El retrato del Mal



¡Qué desastre he dejado! Era inevitable; trabajo por impulsos y suelo, paredes y objetos han quedado impregnados. Limpiar va a ser un faenón, pero ha valido la pena. El retrato ha quedado bien y ha sido pagado estupendamente. Sí, soy pintor. Hago retratos al óleo. Trato de descubrir en la gente, valores emocionales que difícilmente se pueden encontrar.

—¿Es posible que en el interior del alma se oculte una realidad oscura? —me preguntó Josías Magallón, mi último cliente.

—Oh, claro que sí —afirmé. —Las emociones más profundas suelen evadir la luz, pero basta con captar el más débil destello para describir la esencia emocional más profunda. Soy capaz de verlo, créame.

Josías mostró un gesto de incredulidad. Pensé que cuando mencionas «creer», la gente, por antonomasia, tiende a hacer lo contrario. Su gesto cuaternario le hizo mostrar sus colmillos.

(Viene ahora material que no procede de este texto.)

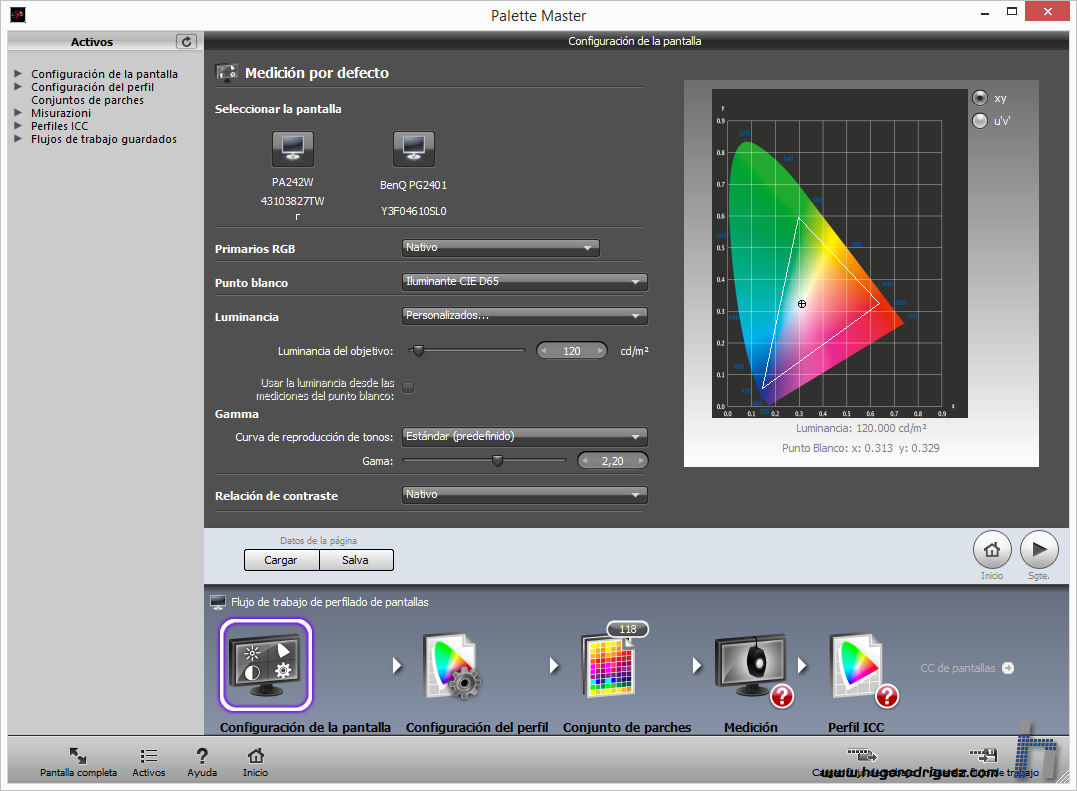
Task: Open the Punto blanco dropdown
Action: [x=524, y=282]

—Verá, señor pintor, usted sabe quién soy, ¿verdad? No ignora de qué va mi negocio, ¿cierto?

Era verdad, sabía que el hombre —que nunca tuvo el interés de llamarme por mi nombre, a pesar de conocerlo— estaba metido en negocios turbios. Se sospechaba que había eliminado a su competencia mediante extorsiones y asesinatos.

—Quiero, a ver si me comprende, que con su habilidad, sea capaz de «fotografiar» mi esencia y que la gente me tema solo con ver mi rostro, ¿entiende? Quiero que haga de mí el Retrato del Mal, ¿capici?

Eso me hizo reflexionar: algunos dicen que no debes morder la mano del que te da de comer, pero creo que tengo los artilugios suficientes para lograr que, una vez mordida la mano, me den más y deseen, con ardor, que se las muerda de nuevo.

—De acuerdo. Serán 16.000 €.

—Oiga, eso es mucho dinero —se quejó Josías.

—Es una ganga, usted gozará del detallado trazo de la efigie de su propia perfidia. Además, independiente del costo, usted verá cómo le reditúa en orgullo y seguridad. Créalo, le temerán.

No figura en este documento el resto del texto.